Available records:
= = = = = = =

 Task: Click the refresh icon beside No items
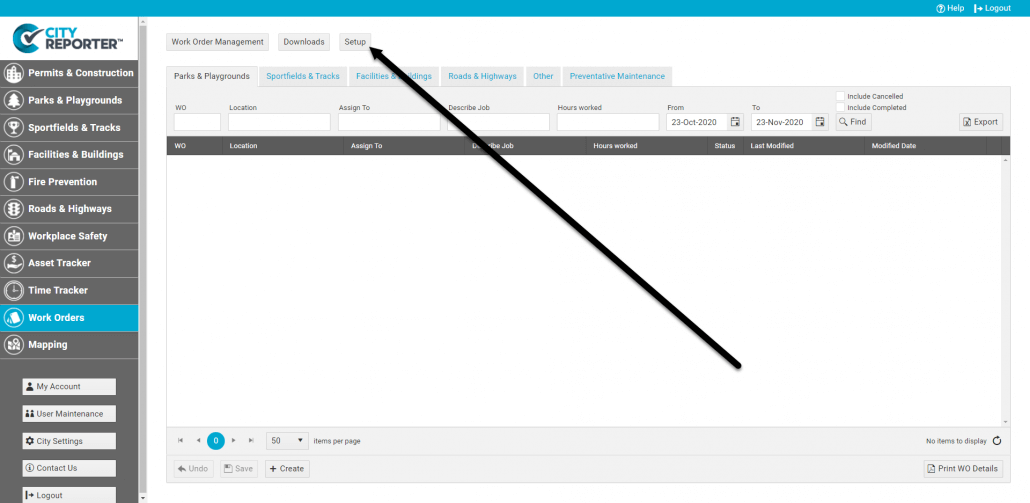(996, 440)
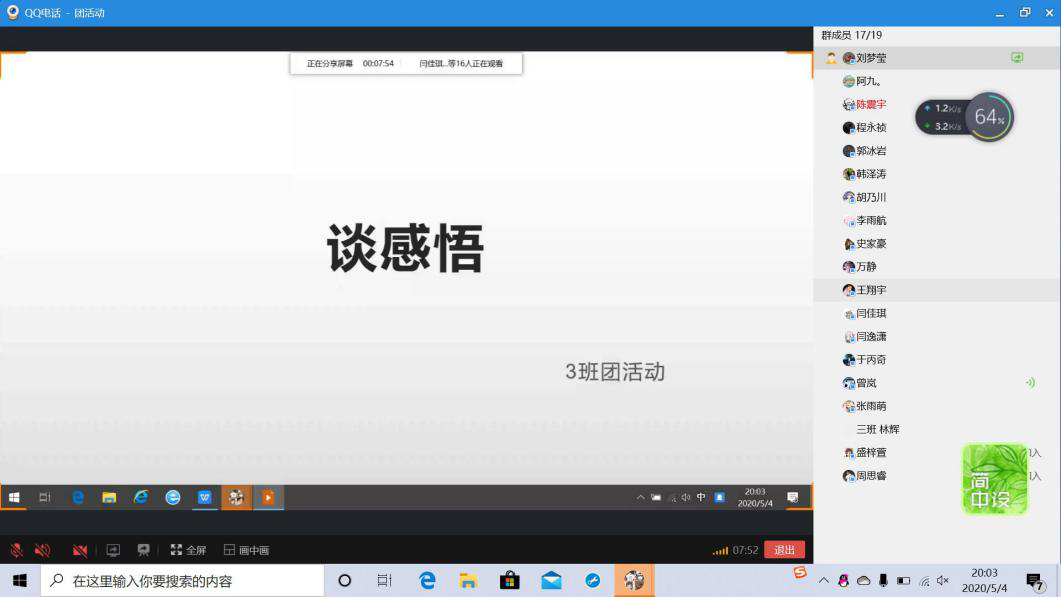1061x597 pixels.
Task: Click the green 简中设 floating thumbnail
Action: click(x=994, y=479)
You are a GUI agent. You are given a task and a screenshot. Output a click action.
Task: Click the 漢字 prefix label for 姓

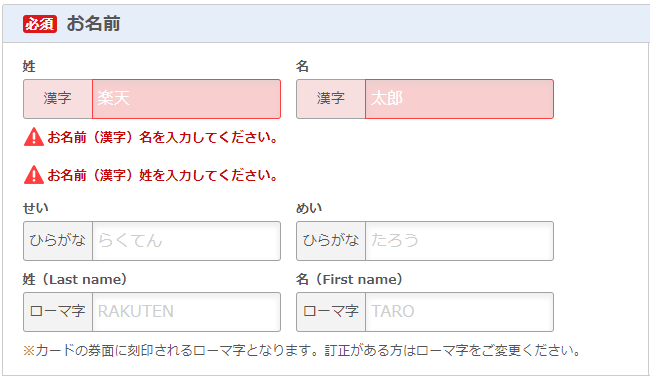point(58,99)
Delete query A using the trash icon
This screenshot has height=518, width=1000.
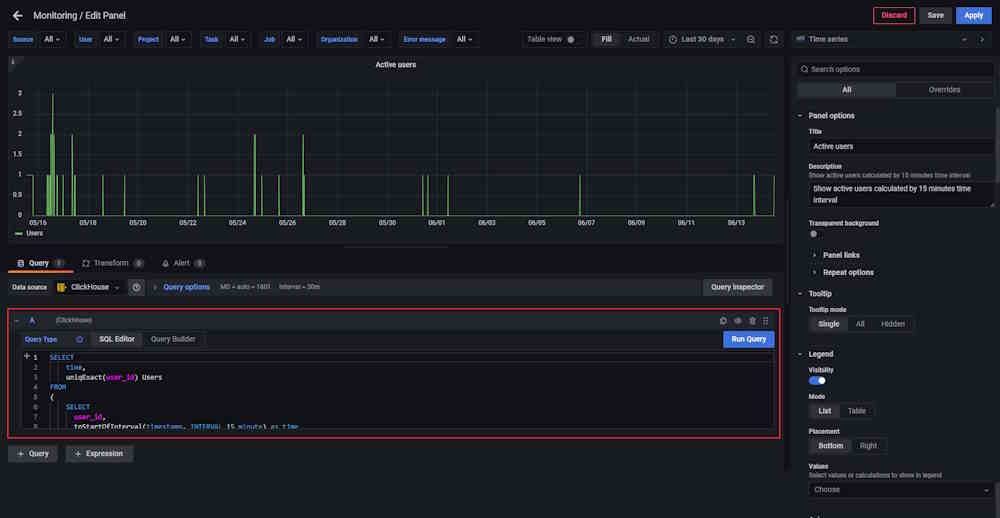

= = = = = = =

What to do: Copy every entry above word for word, leaving out the pictures.

Answer to the exercise:
 Task: Click the refresh icon beside No items
(996, 440)
1061x597 pixels.
Task: Click the green 简中设 floating thumbnail
Action: click(x=994, y=479)
You are a GUI agent. You are given a task and a screenshot. Output a click action.
Task: Click the 漢字 prefix label for 姓

point(58,99)
Delete query A using the trash icon
This screenshot has height=518, width=1000.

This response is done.